From what I have read and the clips that I have seen, The Artist is an homage to the era of silent films in Hollywood. In it, a 1920’s actor (Jean Dujardin) fears for his own relevancy as widespread release of talking pictures looms on the horizon. During this time, he meets a dancer looking for her first big break. And yes, this really is a silent film.
I became further interested in The Artist by an opinion piece on CNN today written by A.S. Hamrah, a film critic at n+1. In it, Hamrah asserts his own rationale for why this particular film seems to have struck a chord. One reason he seems to claim is that of nostalgia and sentimentality:
“Do these movies smuggle the past into the future or just use it as pastiche? In an era where airports feature bizarre signs reading "Snow globes are not allowed through the security checkpoint," these movies insist on the physicality of silent cinema, a memento mori in the age of the delete button.”
While I am certainly not one for longing for a “simpler time,” especially ones that really weren’t all that simple once their veneer is stripped away, another point Hamrah makes is well taken.
We need silence.
As I have said before, of all the weird things I research, people are by far the weirdest. I am surrounded by people, both in the media and in real life, who seem to want nothing more than to talk incessantly…while never really saying anything at all. This is unremitting. I keep searching for a mute button for the rest of the world, so that I might silence voices as easily as I do threads on my Google+ stream.
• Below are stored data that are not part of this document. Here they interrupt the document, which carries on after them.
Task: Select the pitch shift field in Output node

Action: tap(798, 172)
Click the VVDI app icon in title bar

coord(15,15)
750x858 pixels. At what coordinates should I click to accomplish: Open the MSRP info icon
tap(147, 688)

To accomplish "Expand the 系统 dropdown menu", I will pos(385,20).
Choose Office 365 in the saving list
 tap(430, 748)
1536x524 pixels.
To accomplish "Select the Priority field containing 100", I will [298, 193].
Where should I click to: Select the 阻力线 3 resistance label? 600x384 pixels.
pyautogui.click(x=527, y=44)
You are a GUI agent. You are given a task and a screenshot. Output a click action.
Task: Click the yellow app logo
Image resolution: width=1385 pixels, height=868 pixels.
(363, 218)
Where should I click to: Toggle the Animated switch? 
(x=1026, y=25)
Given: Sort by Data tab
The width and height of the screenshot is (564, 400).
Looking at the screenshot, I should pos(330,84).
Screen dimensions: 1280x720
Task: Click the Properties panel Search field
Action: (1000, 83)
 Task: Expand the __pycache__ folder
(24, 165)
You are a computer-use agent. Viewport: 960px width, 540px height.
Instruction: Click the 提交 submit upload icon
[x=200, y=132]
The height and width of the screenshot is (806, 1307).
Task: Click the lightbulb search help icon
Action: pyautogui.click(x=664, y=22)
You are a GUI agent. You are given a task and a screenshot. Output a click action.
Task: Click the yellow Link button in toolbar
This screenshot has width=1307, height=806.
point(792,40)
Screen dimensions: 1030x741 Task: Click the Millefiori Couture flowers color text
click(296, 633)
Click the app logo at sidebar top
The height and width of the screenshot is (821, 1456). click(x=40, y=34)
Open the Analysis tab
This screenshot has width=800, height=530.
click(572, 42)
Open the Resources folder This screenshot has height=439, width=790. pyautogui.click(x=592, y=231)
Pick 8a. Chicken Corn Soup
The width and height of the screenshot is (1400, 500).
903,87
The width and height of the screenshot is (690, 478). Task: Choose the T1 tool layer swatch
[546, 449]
Our entertainment has become much the same way. While I do enjoy science fiction and action films, including the eye and brain candy of a special effects-laden opus, there is an adverse consequence to them: all the noise. Both auditory and visual. Just look at Cameron’s Avatar or better yet, any of Michael Bay’s Transformer movies. The first edition in that latter trilogy was so loud I contracted the same ear ringing that I get from a concert. The visual mess was so splattered, kinetic, and overwhelming with CGI blebs that I couldn’t tell what was going on.
We need silence indeed. I do, anyway, as a refuge from the downsides of modern society. That may in fact be why I appreciate art so much. Certain paintings can evoke great sensations of serenity. I get that feeling every time I look at a Monet, a Renoir, or certain works by Hopper. This is just one aspect of the many things that art can do for us. Sure, that absent need for social contact probably makes me weird, strange, an outsider, but there it is anyway.
So far, everything about The Artist looks good, even the promo poster (see above). I look forward to seeing it. I will enjoy the silence.